Collected data entries:
▬▬▬▬▬▬
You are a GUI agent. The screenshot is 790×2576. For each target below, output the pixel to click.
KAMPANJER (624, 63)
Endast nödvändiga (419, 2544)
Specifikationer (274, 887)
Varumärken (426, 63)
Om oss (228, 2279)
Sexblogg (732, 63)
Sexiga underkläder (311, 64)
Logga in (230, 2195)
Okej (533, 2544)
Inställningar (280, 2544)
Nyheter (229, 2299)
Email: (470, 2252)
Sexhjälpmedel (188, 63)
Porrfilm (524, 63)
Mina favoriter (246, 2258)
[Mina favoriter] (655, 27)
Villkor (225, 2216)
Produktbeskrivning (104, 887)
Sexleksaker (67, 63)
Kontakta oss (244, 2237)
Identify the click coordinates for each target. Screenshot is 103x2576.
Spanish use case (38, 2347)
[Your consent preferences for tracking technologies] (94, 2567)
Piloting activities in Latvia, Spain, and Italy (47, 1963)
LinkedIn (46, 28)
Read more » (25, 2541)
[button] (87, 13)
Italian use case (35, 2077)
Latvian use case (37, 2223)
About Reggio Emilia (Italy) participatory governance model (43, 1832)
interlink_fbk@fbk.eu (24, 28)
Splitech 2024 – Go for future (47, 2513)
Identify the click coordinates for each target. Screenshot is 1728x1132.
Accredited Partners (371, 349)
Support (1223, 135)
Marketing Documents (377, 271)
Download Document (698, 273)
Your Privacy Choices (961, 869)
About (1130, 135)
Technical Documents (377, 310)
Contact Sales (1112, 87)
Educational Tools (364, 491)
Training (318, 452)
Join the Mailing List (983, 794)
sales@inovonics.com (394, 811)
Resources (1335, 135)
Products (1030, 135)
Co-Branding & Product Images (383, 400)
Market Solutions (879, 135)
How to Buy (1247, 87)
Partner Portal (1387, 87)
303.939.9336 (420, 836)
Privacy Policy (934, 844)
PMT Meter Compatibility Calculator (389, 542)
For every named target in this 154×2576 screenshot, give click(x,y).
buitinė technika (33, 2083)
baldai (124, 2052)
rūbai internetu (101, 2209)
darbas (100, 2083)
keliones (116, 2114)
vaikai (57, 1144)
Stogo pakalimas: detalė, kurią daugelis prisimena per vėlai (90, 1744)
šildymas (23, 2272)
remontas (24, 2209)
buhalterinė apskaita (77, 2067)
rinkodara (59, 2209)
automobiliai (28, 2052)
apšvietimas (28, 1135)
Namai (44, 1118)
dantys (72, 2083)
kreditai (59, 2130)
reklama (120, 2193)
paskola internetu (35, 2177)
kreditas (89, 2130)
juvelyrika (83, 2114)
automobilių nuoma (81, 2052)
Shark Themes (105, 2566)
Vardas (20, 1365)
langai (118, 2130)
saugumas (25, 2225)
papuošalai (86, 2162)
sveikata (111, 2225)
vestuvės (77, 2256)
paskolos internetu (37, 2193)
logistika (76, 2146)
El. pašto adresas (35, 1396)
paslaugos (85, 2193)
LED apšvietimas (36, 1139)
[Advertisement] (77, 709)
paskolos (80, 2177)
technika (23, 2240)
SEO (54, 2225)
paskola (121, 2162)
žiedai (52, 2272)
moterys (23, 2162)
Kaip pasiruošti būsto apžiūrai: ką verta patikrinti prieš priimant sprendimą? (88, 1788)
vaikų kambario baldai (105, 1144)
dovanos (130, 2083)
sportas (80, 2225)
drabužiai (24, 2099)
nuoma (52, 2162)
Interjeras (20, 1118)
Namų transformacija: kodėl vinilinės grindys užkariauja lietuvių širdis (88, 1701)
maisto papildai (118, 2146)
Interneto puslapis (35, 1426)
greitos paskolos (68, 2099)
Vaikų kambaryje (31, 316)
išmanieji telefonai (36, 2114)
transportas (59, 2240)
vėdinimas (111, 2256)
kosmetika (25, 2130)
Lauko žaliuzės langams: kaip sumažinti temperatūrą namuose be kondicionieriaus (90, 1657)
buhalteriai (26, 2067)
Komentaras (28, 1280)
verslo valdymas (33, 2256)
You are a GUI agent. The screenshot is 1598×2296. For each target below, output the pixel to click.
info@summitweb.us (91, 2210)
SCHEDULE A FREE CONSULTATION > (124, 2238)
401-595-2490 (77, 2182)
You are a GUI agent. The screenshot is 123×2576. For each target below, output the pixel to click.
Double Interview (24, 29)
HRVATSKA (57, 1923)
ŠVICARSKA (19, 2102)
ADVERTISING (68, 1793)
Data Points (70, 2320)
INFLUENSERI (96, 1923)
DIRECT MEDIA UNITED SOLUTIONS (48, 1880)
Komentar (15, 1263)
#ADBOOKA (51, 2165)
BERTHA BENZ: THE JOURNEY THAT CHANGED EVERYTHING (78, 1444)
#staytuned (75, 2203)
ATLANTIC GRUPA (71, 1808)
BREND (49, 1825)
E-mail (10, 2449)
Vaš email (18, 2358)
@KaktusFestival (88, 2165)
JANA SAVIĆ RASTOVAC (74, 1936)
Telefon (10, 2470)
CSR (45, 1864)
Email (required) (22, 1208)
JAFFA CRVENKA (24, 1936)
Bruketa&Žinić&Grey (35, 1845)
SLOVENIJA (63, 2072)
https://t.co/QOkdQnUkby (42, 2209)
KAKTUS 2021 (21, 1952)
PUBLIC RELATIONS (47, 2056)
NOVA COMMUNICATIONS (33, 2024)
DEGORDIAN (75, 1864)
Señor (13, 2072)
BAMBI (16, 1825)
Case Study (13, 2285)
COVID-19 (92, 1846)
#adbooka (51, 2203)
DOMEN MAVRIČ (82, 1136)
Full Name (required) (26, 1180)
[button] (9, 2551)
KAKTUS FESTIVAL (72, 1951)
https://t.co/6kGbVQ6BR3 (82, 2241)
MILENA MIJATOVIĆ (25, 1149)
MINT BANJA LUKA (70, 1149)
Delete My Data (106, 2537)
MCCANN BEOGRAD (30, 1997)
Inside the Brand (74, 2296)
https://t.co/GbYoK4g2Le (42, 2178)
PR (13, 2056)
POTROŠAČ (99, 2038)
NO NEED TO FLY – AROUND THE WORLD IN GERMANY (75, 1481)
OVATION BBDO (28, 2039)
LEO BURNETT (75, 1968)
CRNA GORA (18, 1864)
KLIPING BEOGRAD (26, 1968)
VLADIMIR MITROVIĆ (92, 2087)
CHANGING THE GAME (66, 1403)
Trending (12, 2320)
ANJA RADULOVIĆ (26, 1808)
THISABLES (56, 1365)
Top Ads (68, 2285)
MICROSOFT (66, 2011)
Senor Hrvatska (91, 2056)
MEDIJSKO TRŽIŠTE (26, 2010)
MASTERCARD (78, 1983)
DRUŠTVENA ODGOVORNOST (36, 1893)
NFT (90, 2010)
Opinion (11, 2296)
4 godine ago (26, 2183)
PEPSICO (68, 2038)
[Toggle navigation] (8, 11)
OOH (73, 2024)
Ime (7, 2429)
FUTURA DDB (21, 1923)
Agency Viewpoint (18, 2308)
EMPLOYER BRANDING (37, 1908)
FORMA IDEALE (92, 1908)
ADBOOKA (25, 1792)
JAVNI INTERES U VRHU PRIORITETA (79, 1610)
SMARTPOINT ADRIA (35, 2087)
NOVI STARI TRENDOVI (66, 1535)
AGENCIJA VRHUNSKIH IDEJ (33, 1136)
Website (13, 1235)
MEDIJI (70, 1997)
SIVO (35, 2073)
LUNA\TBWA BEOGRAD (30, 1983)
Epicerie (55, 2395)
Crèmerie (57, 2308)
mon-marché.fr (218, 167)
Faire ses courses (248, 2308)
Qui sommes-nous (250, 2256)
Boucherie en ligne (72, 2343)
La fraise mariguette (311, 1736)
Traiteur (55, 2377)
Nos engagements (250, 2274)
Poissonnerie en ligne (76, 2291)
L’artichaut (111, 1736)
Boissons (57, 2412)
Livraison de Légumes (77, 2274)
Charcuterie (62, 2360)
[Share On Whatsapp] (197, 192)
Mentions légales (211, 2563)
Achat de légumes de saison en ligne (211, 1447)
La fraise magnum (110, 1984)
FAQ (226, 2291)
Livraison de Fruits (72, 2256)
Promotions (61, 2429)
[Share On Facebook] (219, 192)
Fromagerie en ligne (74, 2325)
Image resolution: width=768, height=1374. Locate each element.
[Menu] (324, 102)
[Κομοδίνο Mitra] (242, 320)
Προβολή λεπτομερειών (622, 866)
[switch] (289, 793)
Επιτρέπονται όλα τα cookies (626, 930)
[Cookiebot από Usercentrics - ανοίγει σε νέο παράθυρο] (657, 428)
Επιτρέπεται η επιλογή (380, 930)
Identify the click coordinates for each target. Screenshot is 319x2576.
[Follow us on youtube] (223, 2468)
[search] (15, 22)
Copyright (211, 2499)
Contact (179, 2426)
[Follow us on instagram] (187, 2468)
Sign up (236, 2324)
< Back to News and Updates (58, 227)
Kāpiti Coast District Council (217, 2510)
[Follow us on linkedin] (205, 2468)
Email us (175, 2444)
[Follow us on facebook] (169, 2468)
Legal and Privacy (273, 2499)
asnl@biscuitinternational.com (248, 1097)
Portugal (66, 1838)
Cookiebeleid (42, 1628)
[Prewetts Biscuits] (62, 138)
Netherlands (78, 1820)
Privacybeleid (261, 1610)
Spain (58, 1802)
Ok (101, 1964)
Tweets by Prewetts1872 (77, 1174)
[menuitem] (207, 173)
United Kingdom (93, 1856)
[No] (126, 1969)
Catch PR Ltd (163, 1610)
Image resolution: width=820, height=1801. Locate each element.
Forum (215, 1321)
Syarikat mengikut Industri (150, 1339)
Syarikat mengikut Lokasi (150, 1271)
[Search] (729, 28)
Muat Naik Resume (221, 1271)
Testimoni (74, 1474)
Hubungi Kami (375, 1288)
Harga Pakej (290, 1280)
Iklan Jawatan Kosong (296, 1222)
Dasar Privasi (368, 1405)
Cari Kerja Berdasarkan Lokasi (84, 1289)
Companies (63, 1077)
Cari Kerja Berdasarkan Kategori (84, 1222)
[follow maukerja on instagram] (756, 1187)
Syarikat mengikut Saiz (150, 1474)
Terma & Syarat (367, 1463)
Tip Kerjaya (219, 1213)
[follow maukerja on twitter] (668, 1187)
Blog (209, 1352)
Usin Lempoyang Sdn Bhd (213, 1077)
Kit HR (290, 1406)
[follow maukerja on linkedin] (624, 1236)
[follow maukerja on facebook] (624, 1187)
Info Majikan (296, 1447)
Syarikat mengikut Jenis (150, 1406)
▬▬▬▬▬▬
§ **PROBLEM STATEMENT**:
A word-for-word copy of the lines above from the one with "LUNA\TBWA BEOGRAD (30, 1983)" through the one with "Screenshot is 319x2576.", inclusive, is the only output wanted.

§ **ANSWER BOX**:
LUNA\TBWA BEOGRAD (30, 1983)
Epicerie (55, 2395)
Crèmerie (57, 2308)
mon-marché.fr (218, 167)
Faire ses courses (248, 2308)
Qui sommes-nous (250, 2256)
Boucherie en ligne (72, 2343)
La fraise mariguette (311, 1736)
Traiteur (55, 2377)
Nos engagements (250, 2274)
Poissonnerie en ligne (76, 2291)
L’artichaut (111, 1736)
Boissons (57, 2412)
Livraison de Légumes (77, 2274)
Charcuterie (62, 2360)
[Share On Whatsapp] (197, 192)
Mentions légales (211, 2563)
Achat de légumes de saison en ligne (211, 1447)
La fraise magnum (110, 1984)
FAQ (226, 2291)
Livraison de Fruits (72, 2256)
Promotions (61, 2429)
[Share On Facebook] (219, 192)
Fromagerie en ligne (74, 2325)
Image resolution: width=768, height=1374. Locate each element.
[Menu] (324, 102)
[Κομοδίνο Mitra] (242, 320)
Προβολή λεπτομερειών (622, 866)
[switch] (289, 793)
Επιτρέπονται όλα τα cookies (626, 930)
[Cookiebot από Usercentrics - ανοίγει σε νέο παράθυρο] (657, 428)
Επιτρέπεται η επιλογή (380, 930)
Identify the click coordinates for each target. Screenshot is 319x2576.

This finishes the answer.